• [Collected data]
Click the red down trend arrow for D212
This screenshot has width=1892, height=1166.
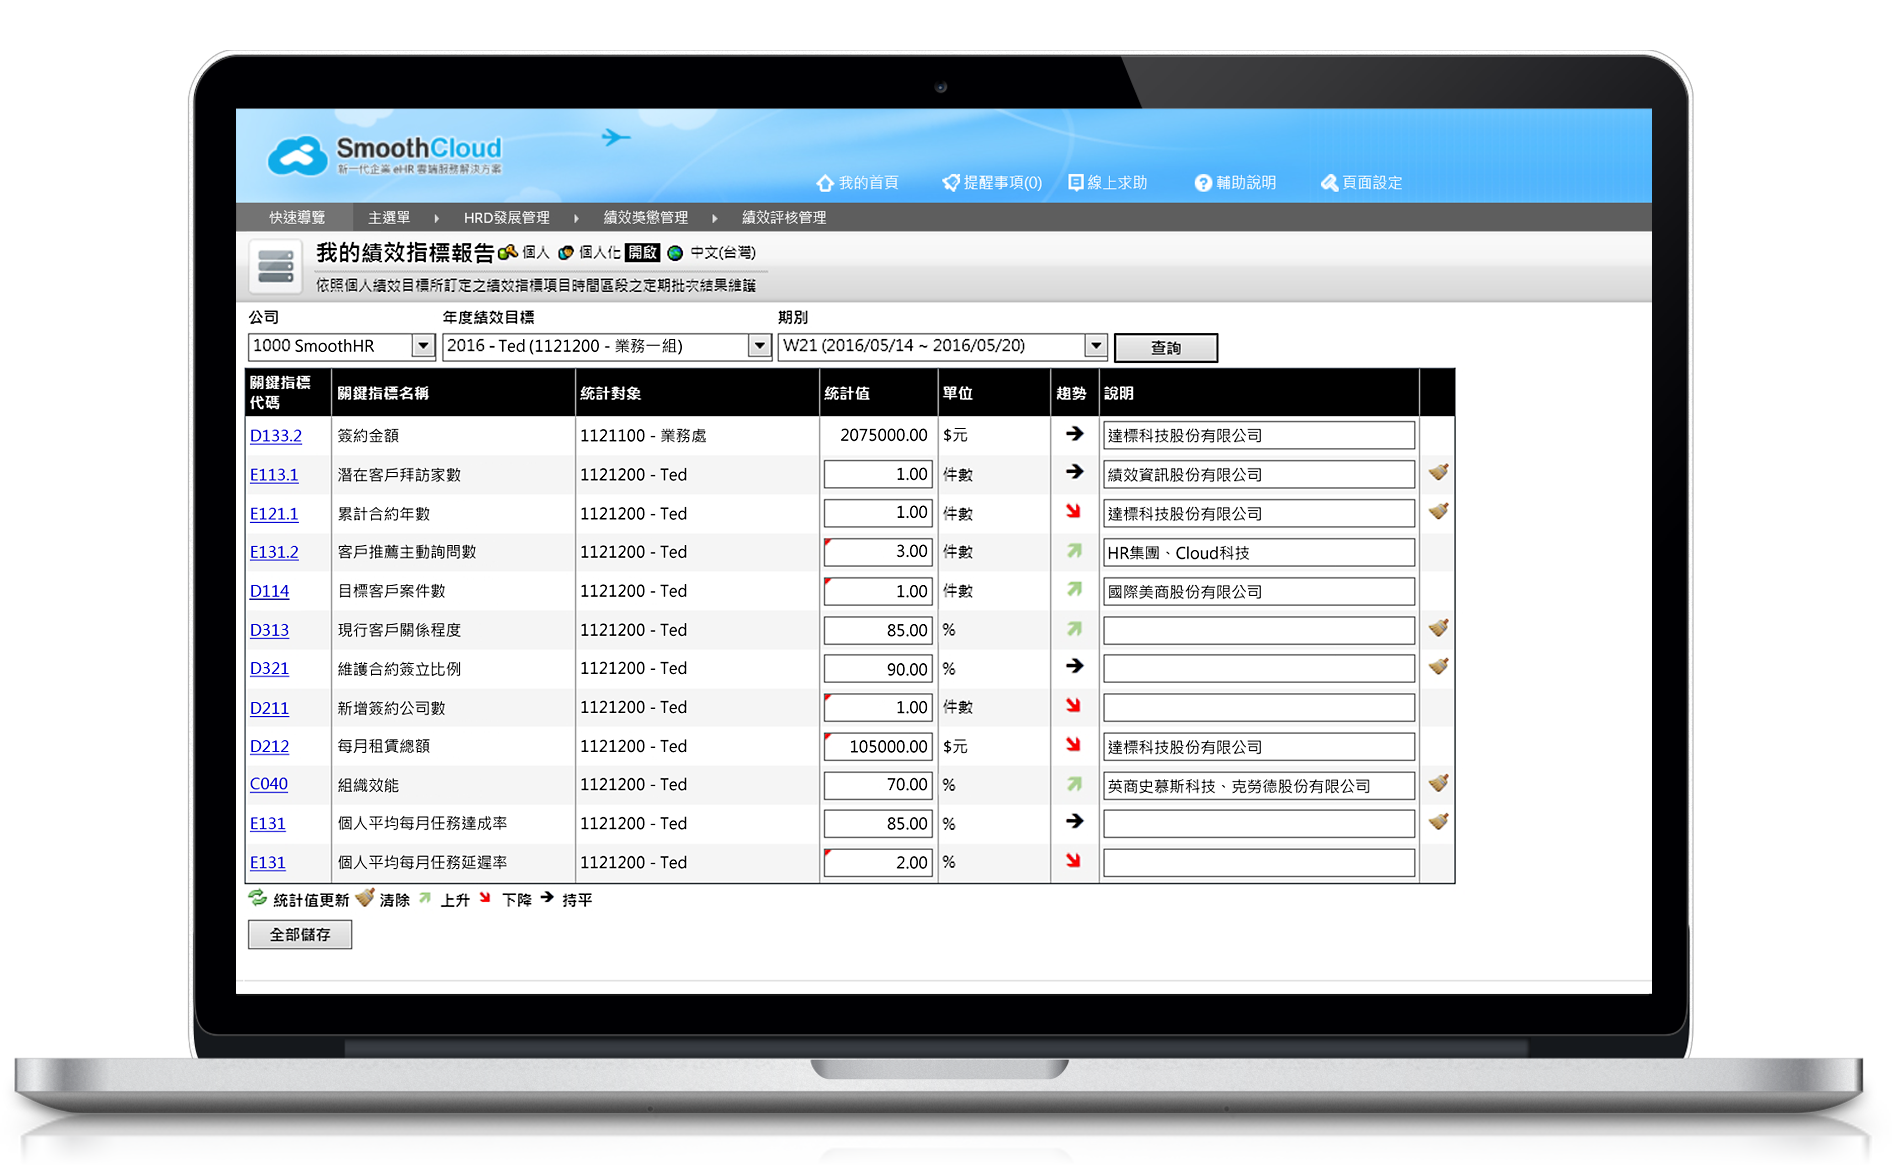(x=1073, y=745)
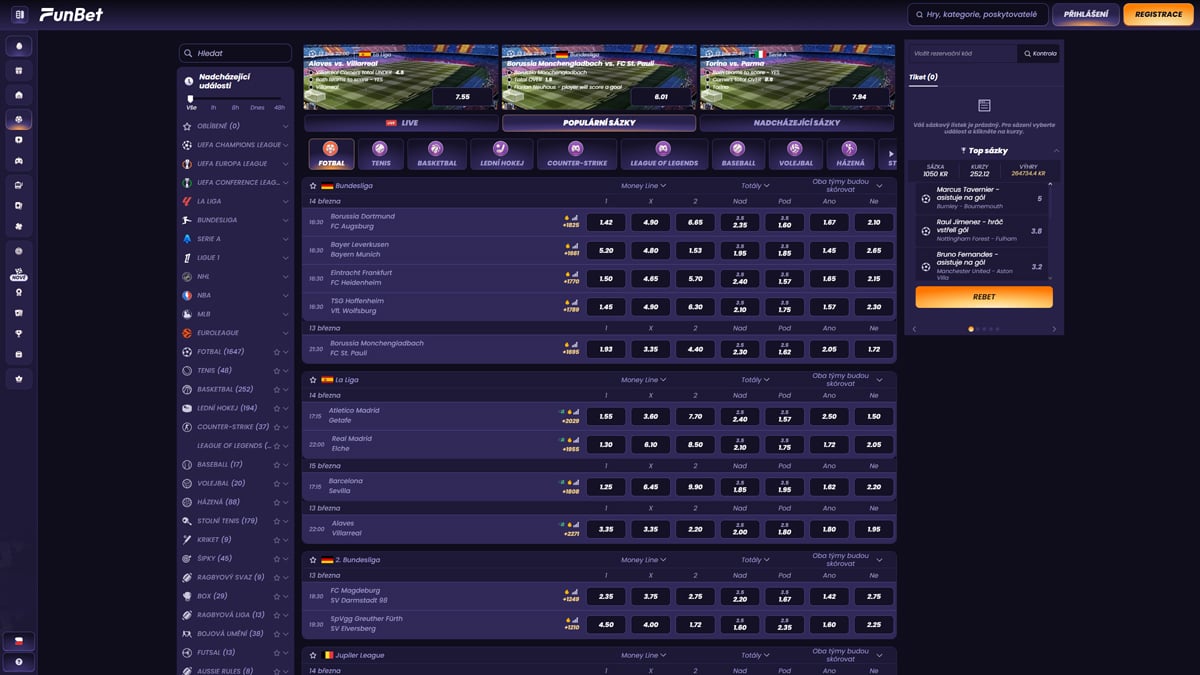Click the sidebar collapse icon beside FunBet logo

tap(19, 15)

• [Required action] Without including any picture, repeat the data exactly.

• [Response below]
Click the red down trend arrow for D212
This screenshot has width=1892, height=1166.
(x=1073, y=745)
Click the sidebar collapse icon beside FunBet logo

tap(19, 15)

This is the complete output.